[Dataset entries]
------------------------------------------------------------

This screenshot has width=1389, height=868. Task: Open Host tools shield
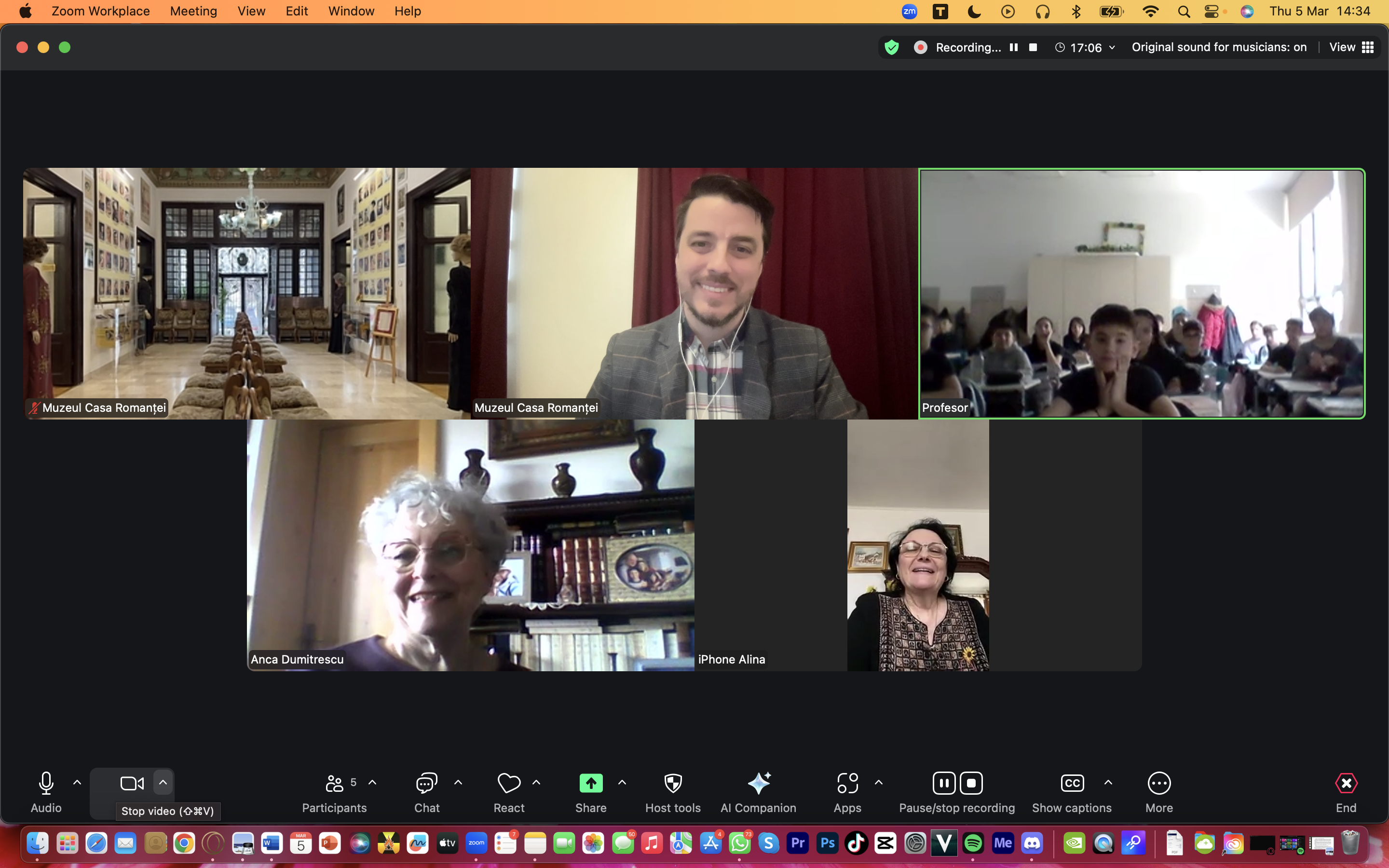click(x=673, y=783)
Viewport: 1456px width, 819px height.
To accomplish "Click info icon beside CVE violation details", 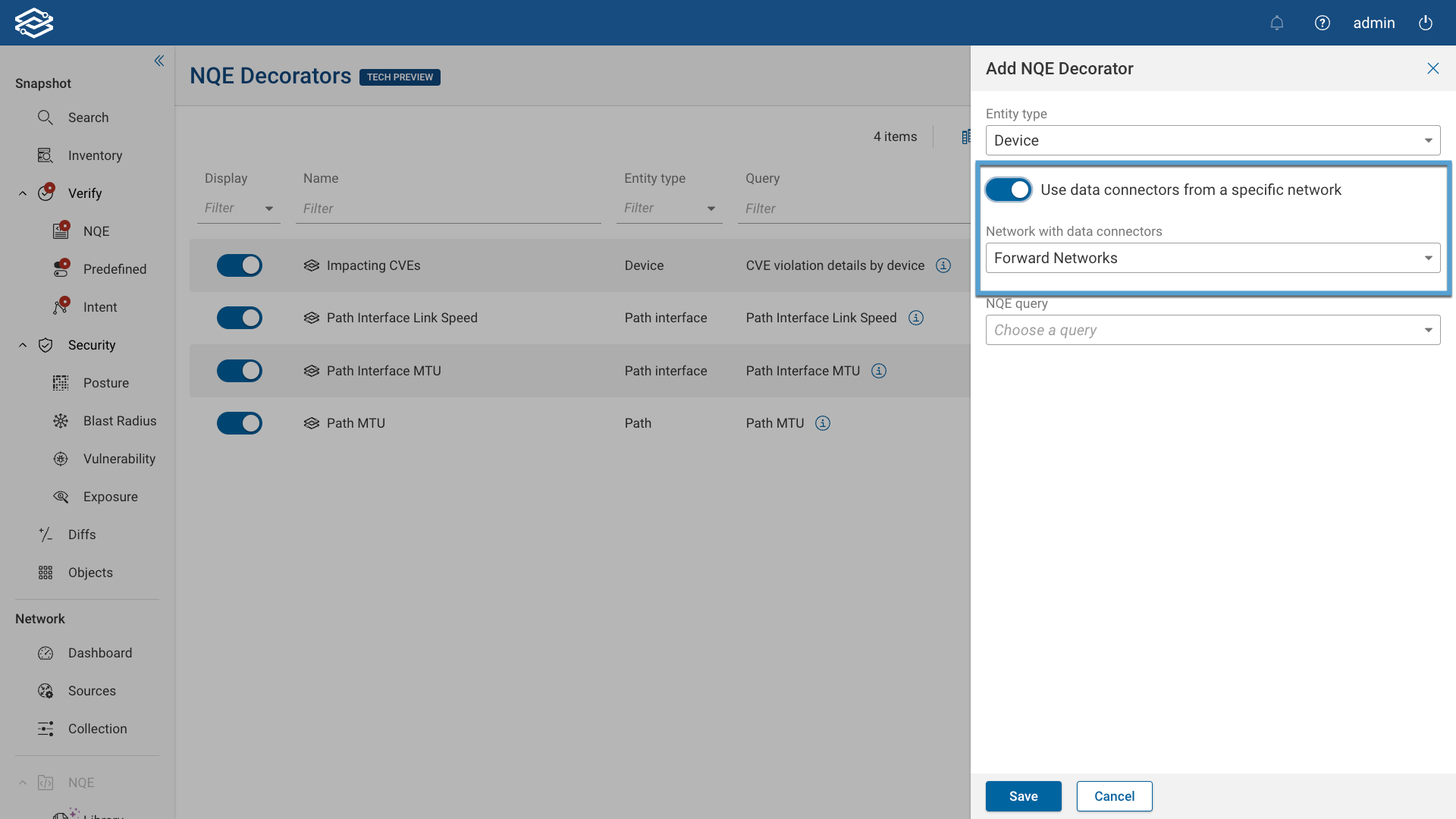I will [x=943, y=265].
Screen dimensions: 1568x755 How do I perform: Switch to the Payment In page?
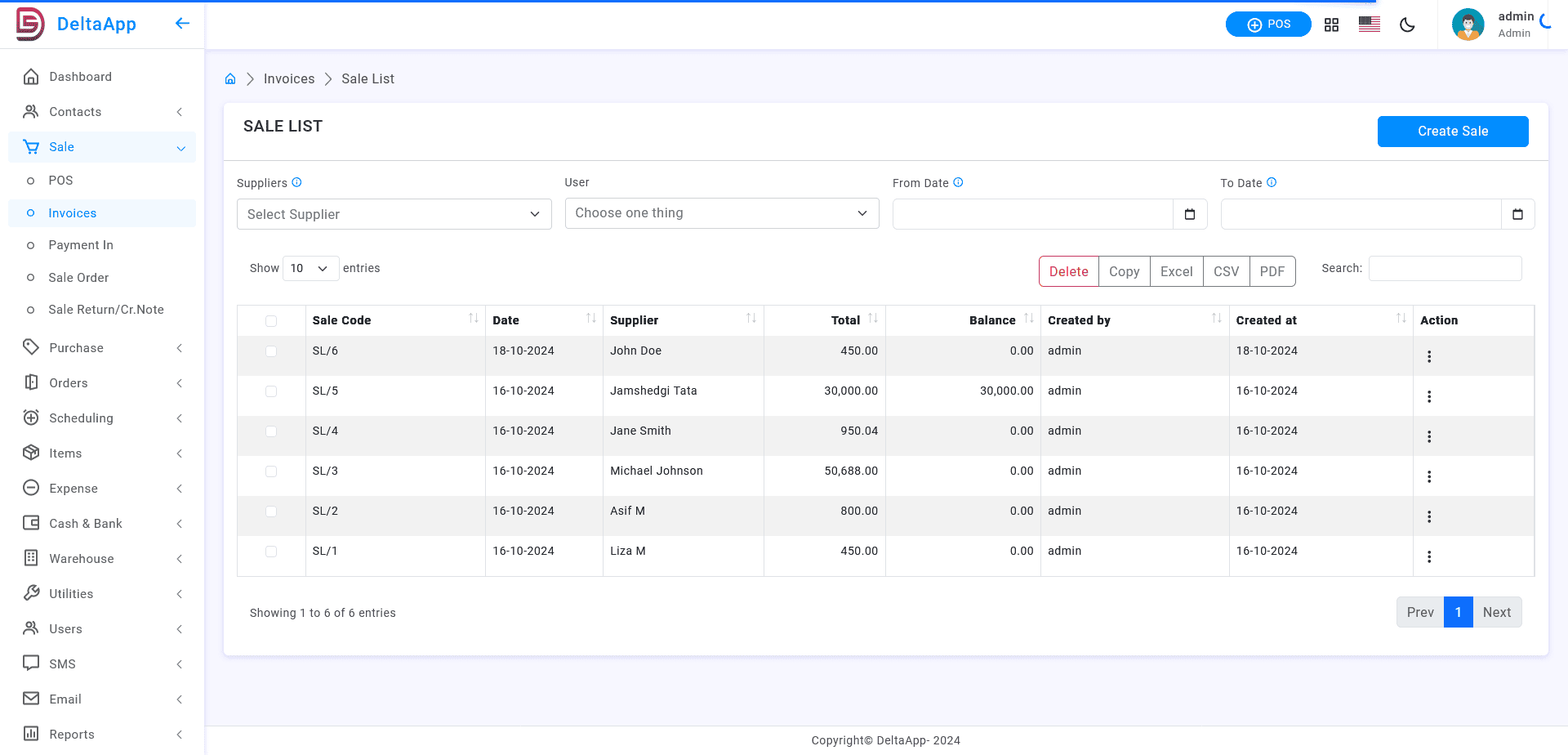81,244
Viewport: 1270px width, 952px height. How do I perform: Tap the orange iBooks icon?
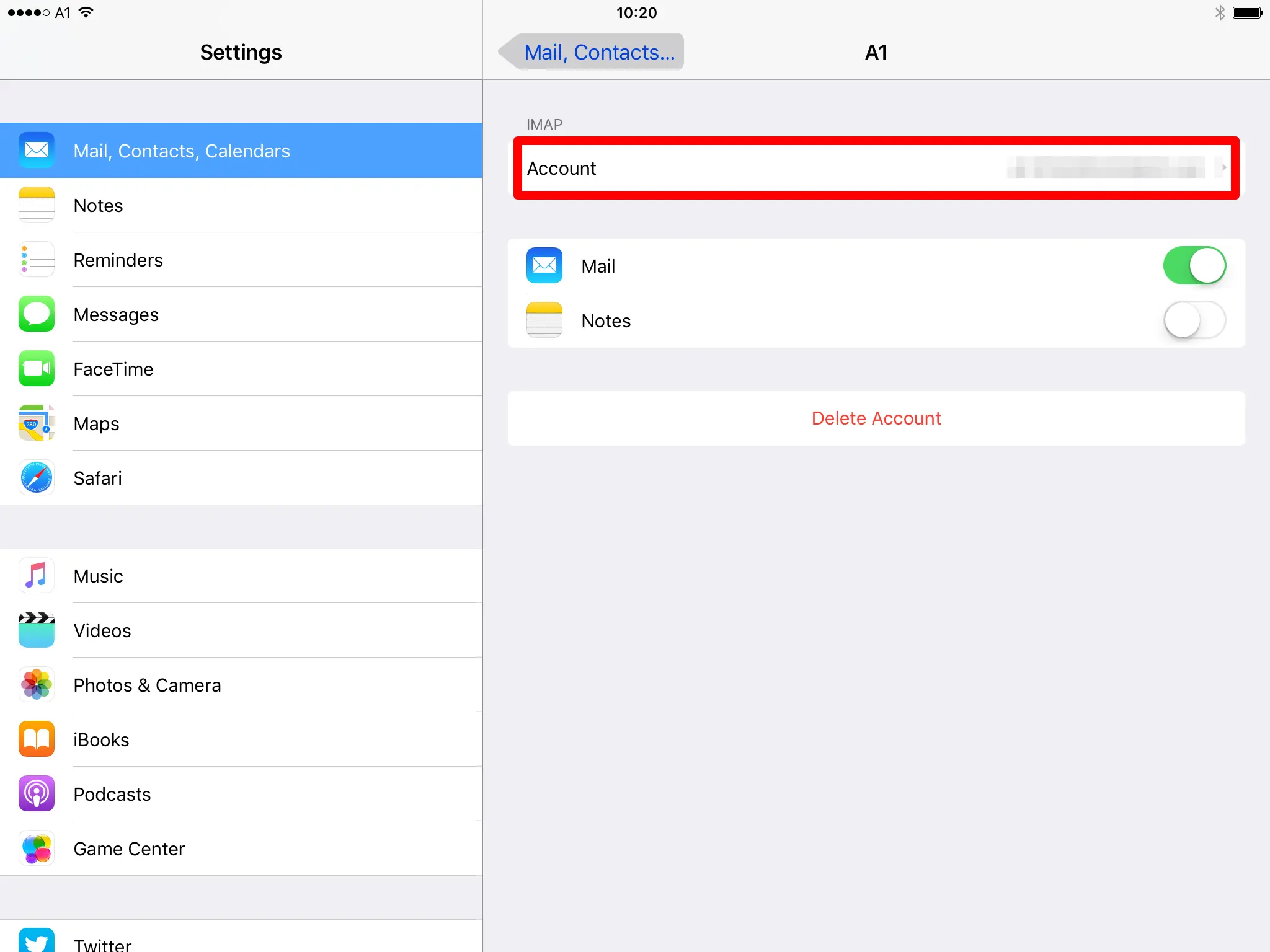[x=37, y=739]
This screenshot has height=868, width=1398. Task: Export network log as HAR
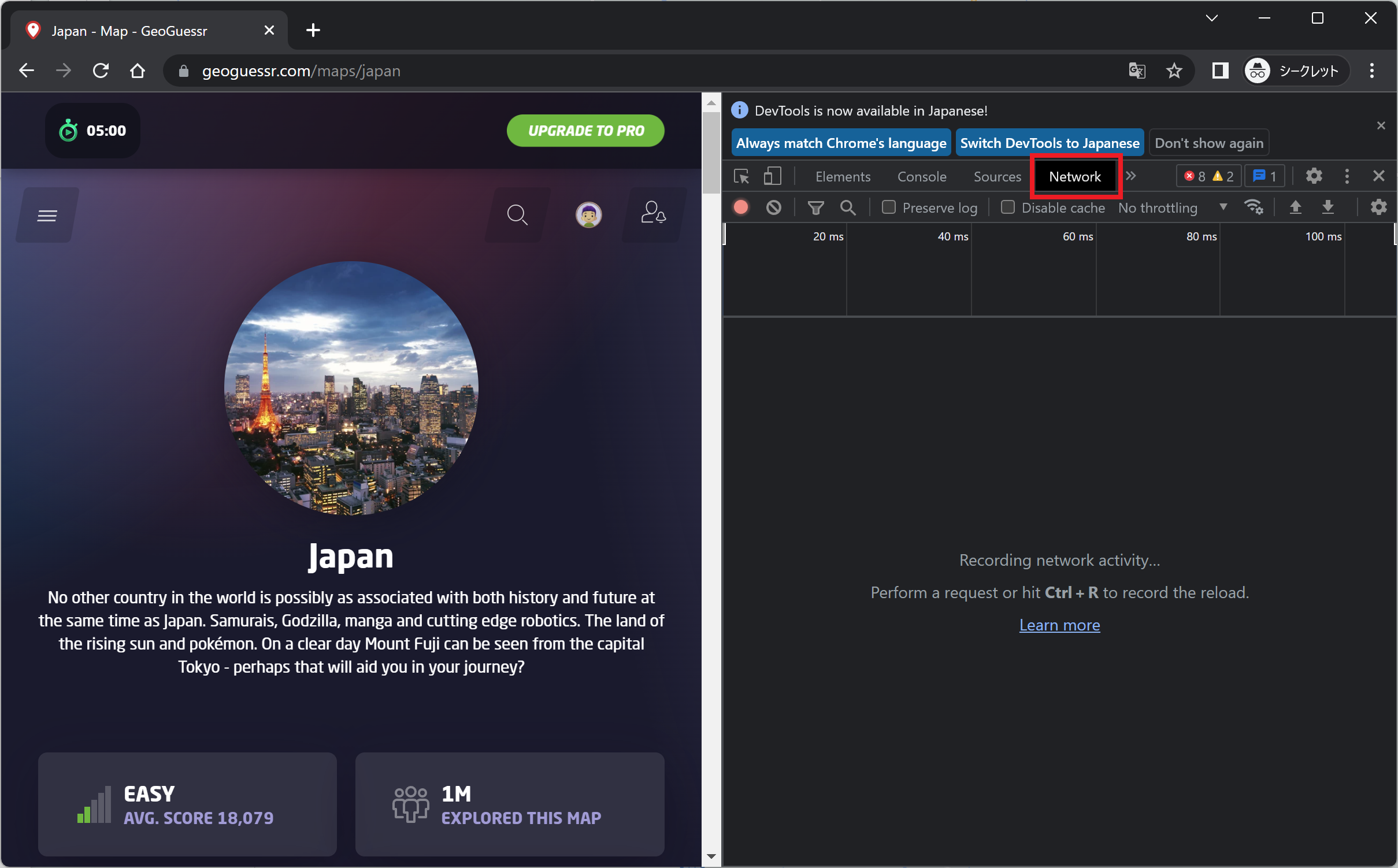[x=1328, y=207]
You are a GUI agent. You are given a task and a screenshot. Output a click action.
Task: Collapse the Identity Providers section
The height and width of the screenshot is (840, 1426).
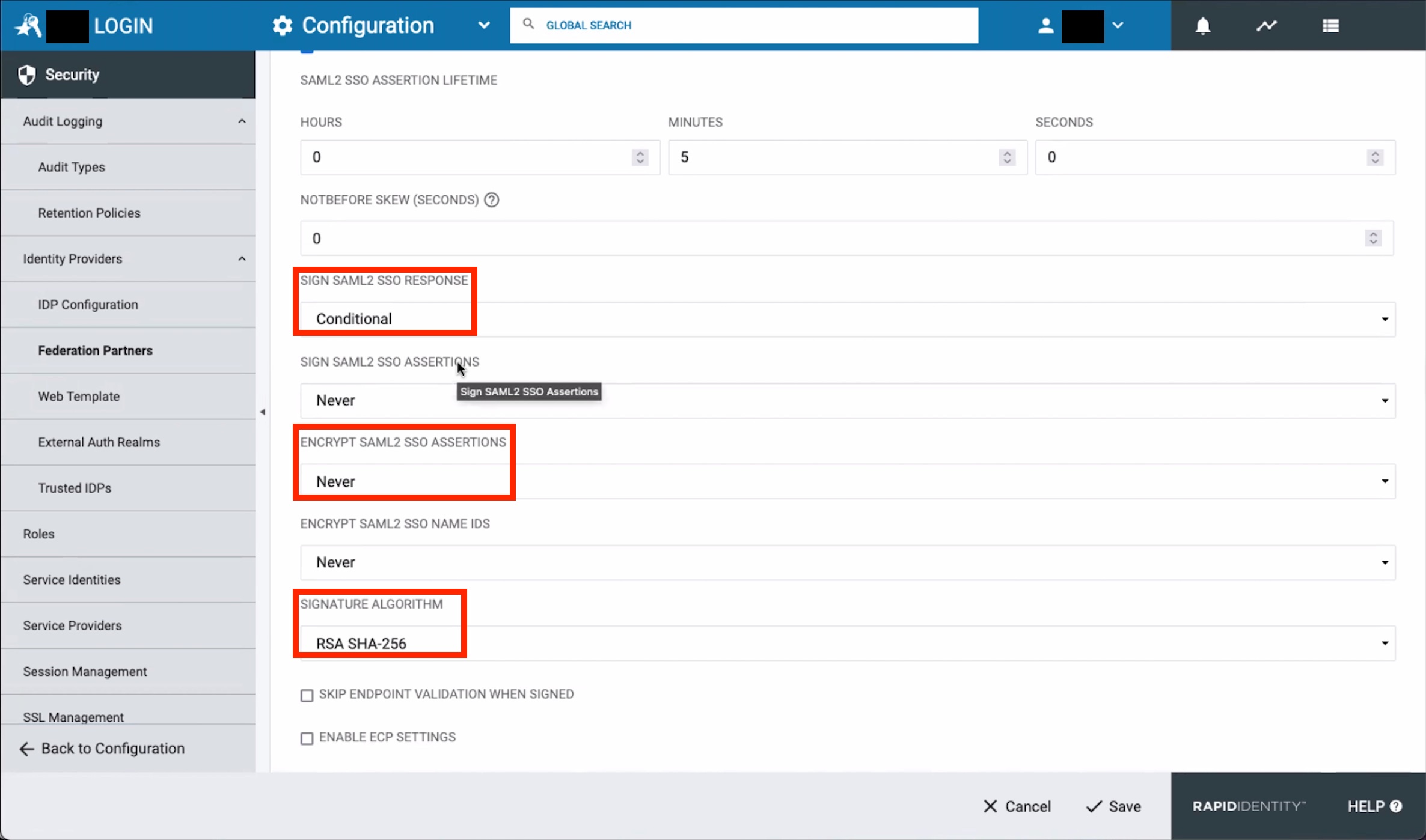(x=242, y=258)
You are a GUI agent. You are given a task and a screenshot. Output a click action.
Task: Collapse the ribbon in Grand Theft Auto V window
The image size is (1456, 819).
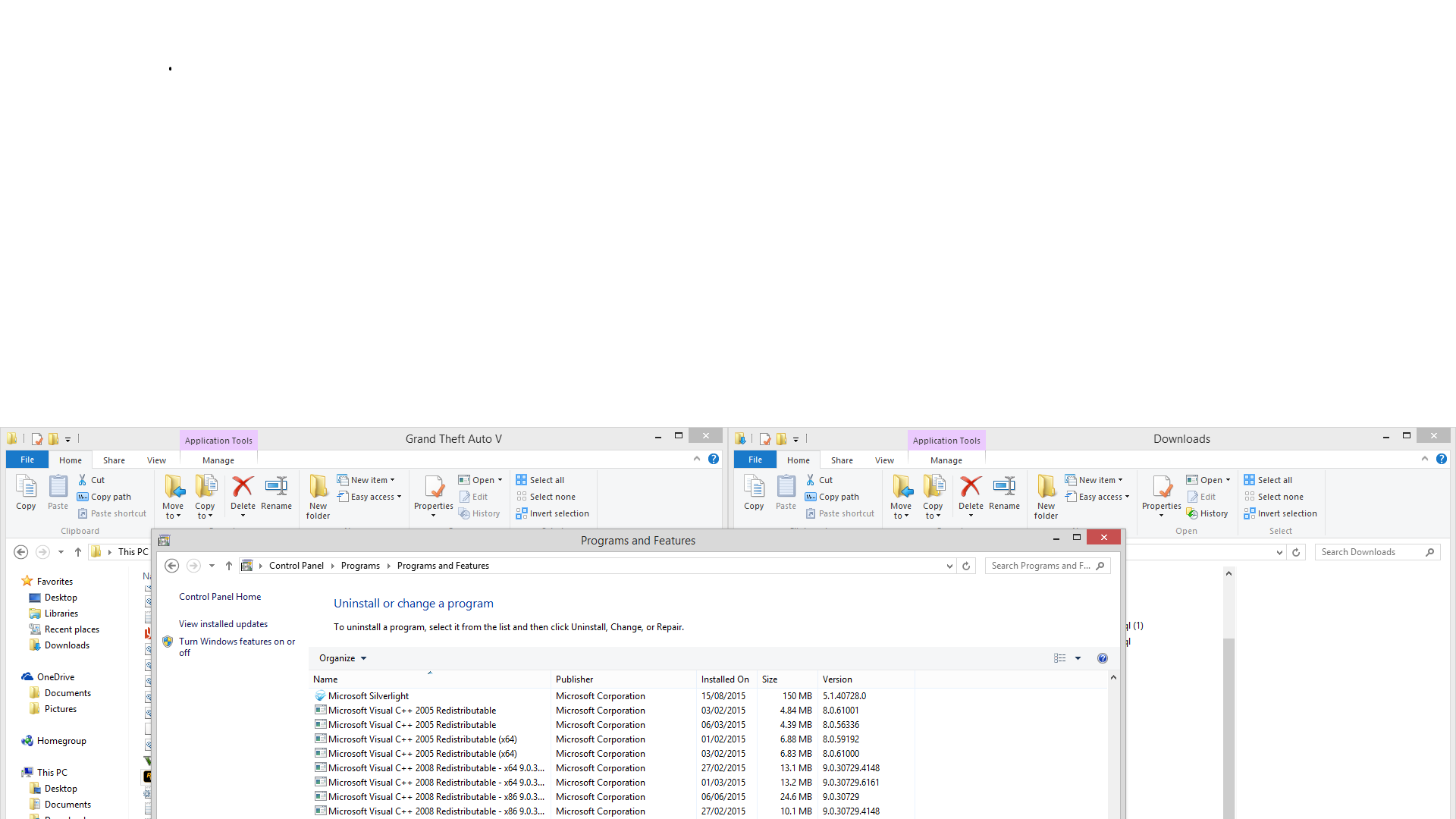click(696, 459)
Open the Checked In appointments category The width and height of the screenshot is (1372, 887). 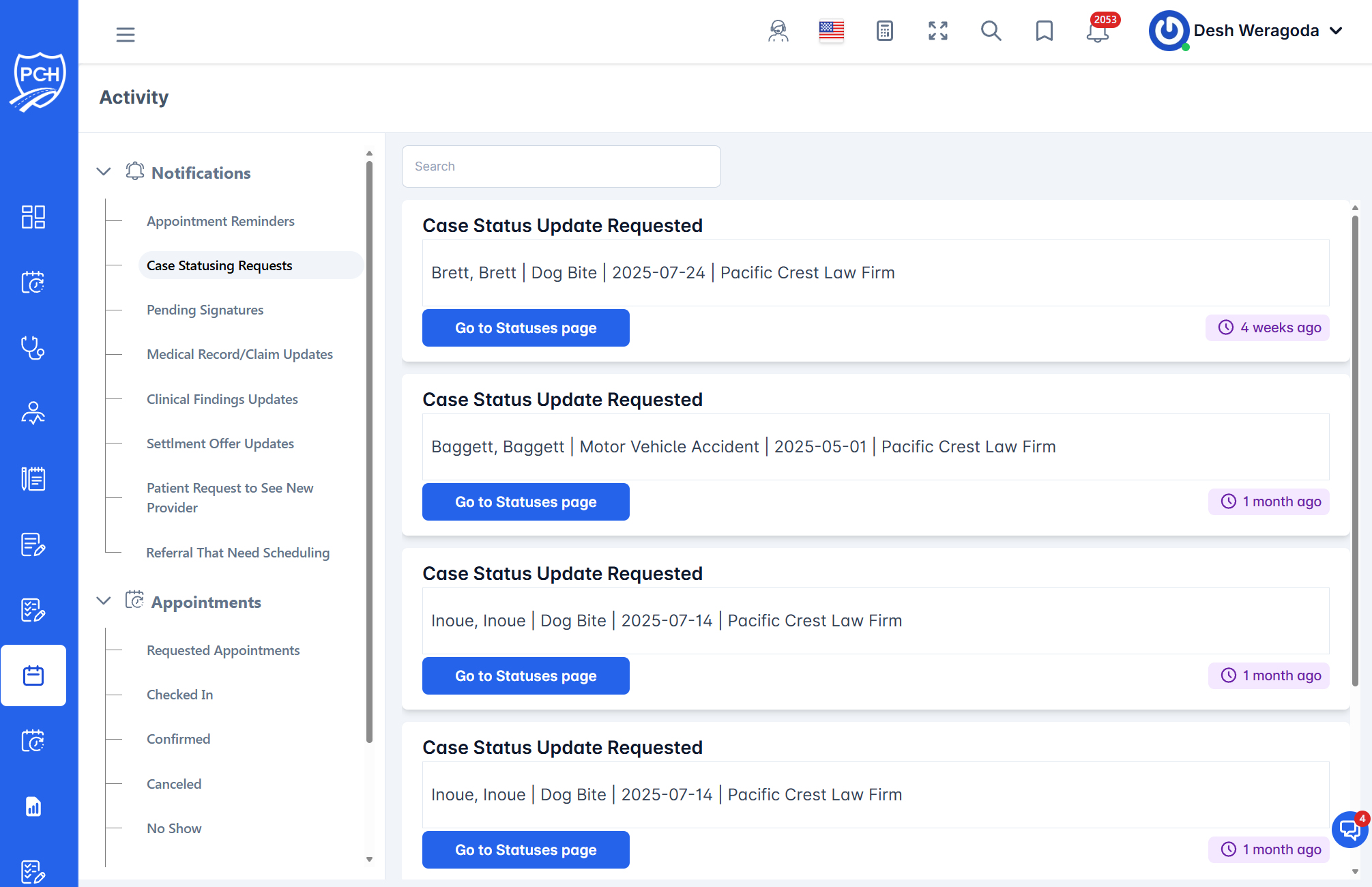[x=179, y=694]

------------------------------------------------------------

● **How to complete this task**
Each line above that contains the word "Collapse" must be copied.

● **Answer space**
Task: Collapse the Identity Providers section
Task: Collapse the ribbon in Grand Theft Auto V window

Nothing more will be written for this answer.